To get an idea of what I mean, consider the continuum of time that humans have been on the earth. For quite a while, we were hunter-gatherers. That gradually ended about 10,000 years ago when humans began farming -- which seems like a pretty long time. But as Tom Shenk, in an article for the Virginia Education Association, pointed out, this isn't the case.
As Shenk says:
Let's pretend that all of human history has been condensed into one year, with January 1 as the day when early man first came on the scene, and December 31 as the present. ... If all of human history were condensed into one year, we would've learned to farm... yesterday, December 30! That's right! We've spent 364 "days" as hunter-gatherers and only 1 "day" as farmers. That means that for the vast majority of our history, our brains had wired themselves to be most successful in a hunter-gatherer environment.

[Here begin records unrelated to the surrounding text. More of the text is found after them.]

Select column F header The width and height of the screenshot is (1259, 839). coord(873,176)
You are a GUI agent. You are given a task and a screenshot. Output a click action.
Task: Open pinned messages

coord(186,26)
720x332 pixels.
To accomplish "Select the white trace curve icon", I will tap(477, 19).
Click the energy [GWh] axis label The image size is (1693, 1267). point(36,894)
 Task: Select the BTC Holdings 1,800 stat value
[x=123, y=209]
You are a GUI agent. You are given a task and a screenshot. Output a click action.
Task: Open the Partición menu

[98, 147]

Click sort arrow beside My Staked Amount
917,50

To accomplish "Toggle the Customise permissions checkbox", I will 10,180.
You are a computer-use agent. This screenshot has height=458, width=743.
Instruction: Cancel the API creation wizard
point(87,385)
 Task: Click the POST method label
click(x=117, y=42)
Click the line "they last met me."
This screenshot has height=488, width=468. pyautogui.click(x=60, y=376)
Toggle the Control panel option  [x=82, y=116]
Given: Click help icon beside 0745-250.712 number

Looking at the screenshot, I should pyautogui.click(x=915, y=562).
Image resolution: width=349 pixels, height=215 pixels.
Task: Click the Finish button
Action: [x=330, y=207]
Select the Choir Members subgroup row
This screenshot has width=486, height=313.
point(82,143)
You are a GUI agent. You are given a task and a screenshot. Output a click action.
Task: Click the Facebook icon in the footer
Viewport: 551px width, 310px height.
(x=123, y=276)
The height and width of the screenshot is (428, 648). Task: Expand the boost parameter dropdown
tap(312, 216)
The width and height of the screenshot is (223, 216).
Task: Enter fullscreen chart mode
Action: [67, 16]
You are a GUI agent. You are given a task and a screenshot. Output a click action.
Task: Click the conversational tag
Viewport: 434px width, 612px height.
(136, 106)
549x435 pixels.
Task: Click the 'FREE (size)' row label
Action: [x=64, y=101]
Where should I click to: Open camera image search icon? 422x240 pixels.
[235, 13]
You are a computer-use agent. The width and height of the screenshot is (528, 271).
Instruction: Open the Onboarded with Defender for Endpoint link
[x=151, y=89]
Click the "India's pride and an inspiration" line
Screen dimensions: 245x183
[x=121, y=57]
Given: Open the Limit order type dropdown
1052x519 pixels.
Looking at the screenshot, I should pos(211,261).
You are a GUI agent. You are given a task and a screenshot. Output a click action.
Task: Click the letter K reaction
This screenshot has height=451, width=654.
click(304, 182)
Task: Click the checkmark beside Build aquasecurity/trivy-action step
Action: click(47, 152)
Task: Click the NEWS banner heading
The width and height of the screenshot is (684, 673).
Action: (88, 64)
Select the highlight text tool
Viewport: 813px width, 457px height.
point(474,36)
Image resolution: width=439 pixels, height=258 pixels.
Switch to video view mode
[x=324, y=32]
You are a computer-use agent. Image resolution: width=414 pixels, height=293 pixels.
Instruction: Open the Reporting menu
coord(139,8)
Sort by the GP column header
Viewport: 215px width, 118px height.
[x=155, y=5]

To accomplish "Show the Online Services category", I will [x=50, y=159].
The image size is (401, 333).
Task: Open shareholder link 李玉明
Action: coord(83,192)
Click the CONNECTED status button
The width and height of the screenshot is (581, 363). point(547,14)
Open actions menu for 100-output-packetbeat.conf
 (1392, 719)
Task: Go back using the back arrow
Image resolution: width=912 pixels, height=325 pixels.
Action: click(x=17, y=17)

Why following the herd makes sense
Take an extended trip into the wild, and you'll see that highly social animals -- of which humans are one -- are consistently reliant upon their peers for food and protection. For monkeys, that protection is in the form of a troop; for humans, it was in the form of tribes; and -- for the purposes of this article -- for buffalo, it was in the form of a herd.
Sticking close to one's herd had several advantages. Raising the young was a communal experience, and the task of traveling and searching for food was split evenly. Just as important, when a herd of African buffalo, for example, was attacked by lions or leopards, sticking close to the herd was crucial for survival. If one strayed from the herd, it became an easy target for predators.
The same general principal can be applied to the vast majority of social creatures: In times of distress, sticking to the herd provided safety.
What this means for investors
Unfortunately for investors, this ingrained behavior -- which we clearly haven't had time to evolve out of -- can significantly reduce our ability to achieve financial freedom through investing in the stock market.
As our own Morgan Housel explained:
Investors consistently ... get excited when stocks rise and rush out to buy more, and sell with abandon when markets head down. ... We've written about the hazards of buying high and selling low ad nauseum. But it's the most common mistake investors fall for.
And that makes perfect sense. When the market goes down, and we lose money, it's an understandable knee-jerk reaction to panic, to feel stress. That stress causes us to seek safety, and that safety usually involves following the masses toward selling.
How to cope
Don't feel ashamed or guilty if this describes an investing decision you've made in the past. More than making you a bad investor, this tendency means that you're only human. As best I can tell, there are two tried and true methods to help cope with our tendency to follow the herd in times of stress.
The first is to follow a strict buying plan in low-fee, broader-market ETFs. By investing a set amount in selected funds or ETFs every month -- and only periodically checking your balance -- you can enjoy the financial benefits that investing in the market provides without the psychological discomfort.
For those desiring a more hands-on approach dealing with individual stocks, I've found no method to be more reliable than keeping an investing journal. By writing down exactly why you are buying and selling stocks, you are forcing yourself to slow down that knee-jerk reaction, and allow a slower, more balanced thought pattern take hold.
Not only could keeping this journal improve your investing, but looking back at it can help you evaluate what strategies have, and haven't, worked in your investing approach.